Entries provided:
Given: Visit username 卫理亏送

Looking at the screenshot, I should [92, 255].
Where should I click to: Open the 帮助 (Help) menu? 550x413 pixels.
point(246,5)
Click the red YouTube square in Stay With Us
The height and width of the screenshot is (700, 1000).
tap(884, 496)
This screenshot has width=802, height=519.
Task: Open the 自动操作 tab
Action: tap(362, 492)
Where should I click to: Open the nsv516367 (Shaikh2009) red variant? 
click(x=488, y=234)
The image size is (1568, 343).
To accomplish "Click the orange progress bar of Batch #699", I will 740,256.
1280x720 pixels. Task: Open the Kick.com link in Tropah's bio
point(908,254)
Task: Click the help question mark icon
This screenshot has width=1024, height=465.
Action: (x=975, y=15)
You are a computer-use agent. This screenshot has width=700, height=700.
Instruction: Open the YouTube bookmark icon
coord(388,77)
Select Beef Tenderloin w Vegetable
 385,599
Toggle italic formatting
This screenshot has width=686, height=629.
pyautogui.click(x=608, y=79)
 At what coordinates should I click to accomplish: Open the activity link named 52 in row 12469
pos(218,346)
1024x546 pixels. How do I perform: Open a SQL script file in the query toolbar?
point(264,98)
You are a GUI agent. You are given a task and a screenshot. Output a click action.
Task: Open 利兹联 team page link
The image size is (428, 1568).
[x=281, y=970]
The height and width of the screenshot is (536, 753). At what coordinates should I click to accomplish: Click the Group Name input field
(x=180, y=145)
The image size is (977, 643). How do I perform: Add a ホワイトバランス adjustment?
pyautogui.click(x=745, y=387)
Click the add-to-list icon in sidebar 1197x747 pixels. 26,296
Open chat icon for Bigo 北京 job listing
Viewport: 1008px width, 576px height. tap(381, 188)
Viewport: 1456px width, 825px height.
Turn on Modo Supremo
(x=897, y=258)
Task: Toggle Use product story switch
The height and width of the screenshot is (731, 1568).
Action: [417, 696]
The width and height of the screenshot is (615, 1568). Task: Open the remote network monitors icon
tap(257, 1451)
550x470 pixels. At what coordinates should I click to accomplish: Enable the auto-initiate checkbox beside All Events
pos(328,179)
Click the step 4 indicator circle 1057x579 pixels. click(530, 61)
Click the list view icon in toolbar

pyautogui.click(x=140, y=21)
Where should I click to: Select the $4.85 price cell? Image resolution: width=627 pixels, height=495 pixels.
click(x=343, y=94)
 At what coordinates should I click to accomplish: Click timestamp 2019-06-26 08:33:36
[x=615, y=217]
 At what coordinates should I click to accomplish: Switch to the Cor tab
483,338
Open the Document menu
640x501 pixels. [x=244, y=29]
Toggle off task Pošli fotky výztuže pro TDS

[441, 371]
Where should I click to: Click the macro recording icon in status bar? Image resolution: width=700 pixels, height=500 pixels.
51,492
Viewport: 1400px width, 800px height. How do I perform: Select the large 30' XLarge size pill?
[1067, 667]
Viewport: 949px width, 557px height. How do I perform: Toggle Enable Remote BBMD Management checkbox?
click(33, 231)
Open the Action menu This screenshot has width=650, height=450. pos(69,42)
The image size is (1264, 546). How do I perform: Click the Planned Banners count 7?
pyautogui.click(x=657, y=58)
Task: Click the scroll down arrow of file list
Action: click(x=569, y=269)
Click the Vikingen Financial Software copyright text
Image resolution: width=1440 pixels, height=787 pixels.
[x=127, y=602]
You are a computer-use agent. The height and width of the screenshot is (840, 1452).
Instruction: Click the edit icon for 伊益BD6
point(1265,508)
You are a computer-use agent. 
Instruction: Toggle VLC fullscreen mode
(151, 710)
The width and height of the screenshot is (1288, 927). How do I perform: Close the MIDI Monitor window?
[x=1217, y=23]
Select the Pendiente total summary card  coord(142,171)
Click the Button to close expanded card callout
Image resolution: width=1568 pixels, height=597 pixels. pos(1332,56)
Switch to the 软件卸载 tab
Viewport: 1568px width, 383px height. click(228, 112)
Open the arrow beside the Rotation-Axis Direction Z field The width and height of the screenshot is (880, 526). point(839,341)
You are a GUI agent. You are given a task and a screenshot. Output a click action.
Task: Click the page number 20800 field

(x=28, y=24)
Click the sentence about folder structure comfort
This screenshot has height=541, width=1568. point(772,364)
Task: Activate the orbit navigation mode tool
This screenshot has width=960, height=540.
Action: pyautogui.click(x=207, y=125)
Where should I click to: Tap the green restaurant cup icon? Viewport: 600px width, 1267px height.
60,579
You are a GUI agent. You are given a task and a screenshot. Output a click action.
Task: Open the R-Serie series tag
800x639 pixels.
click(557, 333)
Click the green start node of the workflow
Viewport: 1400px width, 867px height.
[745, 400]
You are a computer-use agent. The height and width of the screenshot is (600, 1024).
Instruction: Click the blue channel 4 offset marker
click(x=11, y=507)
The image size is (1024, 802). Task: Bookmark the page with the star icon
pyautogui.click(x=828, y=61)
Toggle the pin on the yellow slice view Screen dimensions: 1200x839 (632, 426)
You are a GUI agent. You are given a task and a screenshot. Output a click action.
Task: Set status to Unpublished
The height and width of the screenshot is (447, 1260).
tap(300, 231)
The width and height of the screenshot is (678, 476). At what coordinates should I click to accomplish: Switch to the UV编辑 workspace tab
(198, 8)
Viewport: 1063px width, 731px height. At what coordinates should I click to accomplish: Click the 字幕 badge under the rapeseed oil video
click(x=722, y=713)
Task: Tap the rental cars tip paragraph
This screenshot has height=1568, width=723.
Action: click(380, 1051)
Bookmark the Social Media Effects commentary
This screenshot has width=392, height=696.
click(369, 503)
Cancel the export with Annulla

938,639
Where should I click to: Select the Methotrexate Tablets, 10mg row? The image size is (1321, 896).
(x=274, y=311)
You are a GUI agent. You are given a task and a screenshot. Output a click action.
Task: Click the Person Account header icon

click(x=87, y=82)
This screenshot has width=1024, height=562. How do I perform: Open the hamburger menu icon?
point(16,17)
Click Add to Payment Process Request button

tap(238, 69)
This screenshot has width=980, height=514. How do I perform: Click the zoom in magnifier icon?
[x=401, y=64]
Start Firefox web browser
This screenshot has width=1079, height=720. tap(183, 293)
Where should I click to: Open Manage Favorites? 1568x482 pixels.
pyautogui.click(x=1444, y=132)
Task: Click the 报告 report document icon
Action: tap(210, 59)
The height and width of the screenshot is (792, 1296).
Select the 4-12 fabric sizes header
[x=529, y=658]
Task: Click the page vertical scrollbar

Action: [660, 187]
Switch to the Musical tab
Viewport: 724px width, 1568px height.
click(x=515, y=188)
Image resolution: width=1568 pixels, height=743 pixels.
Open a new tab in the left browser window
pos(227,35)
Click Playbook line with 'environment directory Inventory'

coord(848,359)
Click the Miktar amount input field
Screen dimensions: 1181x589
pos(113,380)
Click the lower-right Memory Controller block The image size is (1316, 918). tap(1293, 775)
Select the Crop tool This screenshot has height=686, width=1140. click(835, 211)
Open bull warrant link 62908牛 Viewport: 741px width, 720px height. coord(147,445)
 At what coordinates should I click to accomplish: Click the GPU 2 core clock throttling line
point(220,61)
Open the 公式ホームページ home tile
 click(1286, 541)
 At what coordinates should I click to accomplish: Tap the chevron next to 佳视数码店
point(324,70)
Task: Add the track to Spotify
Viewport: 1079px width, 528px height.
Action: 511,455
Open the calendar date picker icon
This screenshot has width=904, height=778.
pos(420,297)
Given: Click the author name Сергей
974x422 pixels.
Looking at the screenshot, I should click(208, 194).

Try it:
Find how many lines in the entries above have the string "computer" and report only that number.

Solution for this task:
4